Le bassin du fleuve Paraná touche sept États brésiliens. Techniquement, il s’agit d’un sous-bassin et, avec les sous-bassins des fleuves Paraguay et Uruguay, fait partie du système fluvial de la Plata, l’un des trois principaux bassins d’Amérique du Sud. Les deux autres sont les bassins fluviaux de l’Amazone et de São Francisco. Les changements qui se produisent dans les écosystèmes du sous-bassin du fleuve Paraná sont donc très importants pour le continent dans son ensemble, et le déclin des populations d’insectes aquatiques montre comment les activités humaines l’affectent même sans prendre en compte l’utilisation de pesticides et l’évacuation des eaux usées dans son des rivières et des lacs.

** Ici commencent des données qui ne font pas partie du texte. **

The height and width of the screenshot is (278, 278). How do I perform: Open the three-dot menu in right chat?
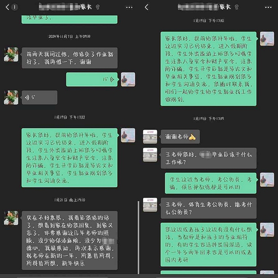coord(268,7)
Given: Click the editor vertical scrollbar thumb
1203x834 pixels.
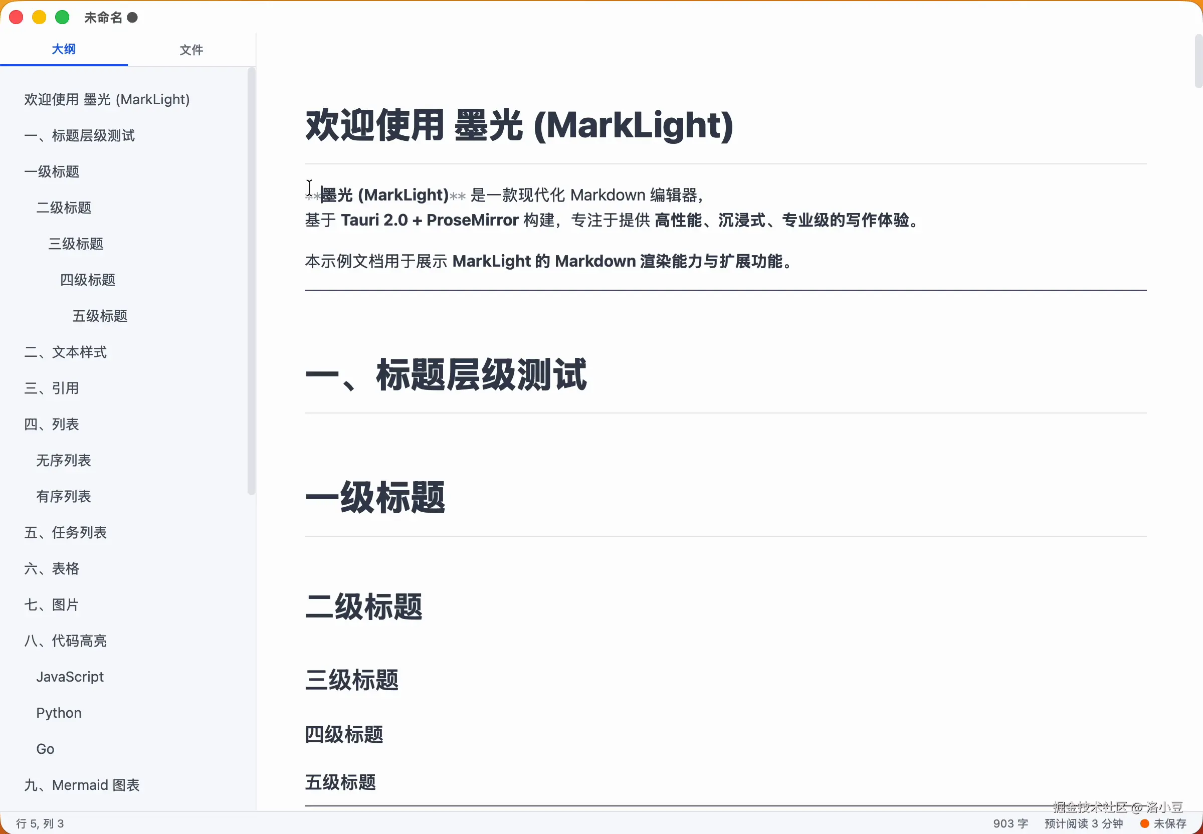Looking at the screenshot, I should [x=1198, y=60].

Le monde compte quelque 5,5 millions d’espèces d’insectes, dont 80% n’ont pas encore été décrites par la science. Cette immense population animale, la plus nombreuse de la planète, est rapidement réduite par les activités humaines, caractérisant ce que certains chercheurs appellent déjà « l’apocalypse des insectes ».

Référence : « Déclin généralisé des insectes aquatiques subtropicaux sur 20 ans entraîné par la transparence de l’eau, les poissons non indigènes et le déséquilibre stoechiométrique » par Gustavo Q. Romero, Dieison A. Moi, Liam N. Nash, Pablo AP Antiqueira, Roger P. Mormul et Pavel Kratina, le 9 juin 2021, Lettres de biologie.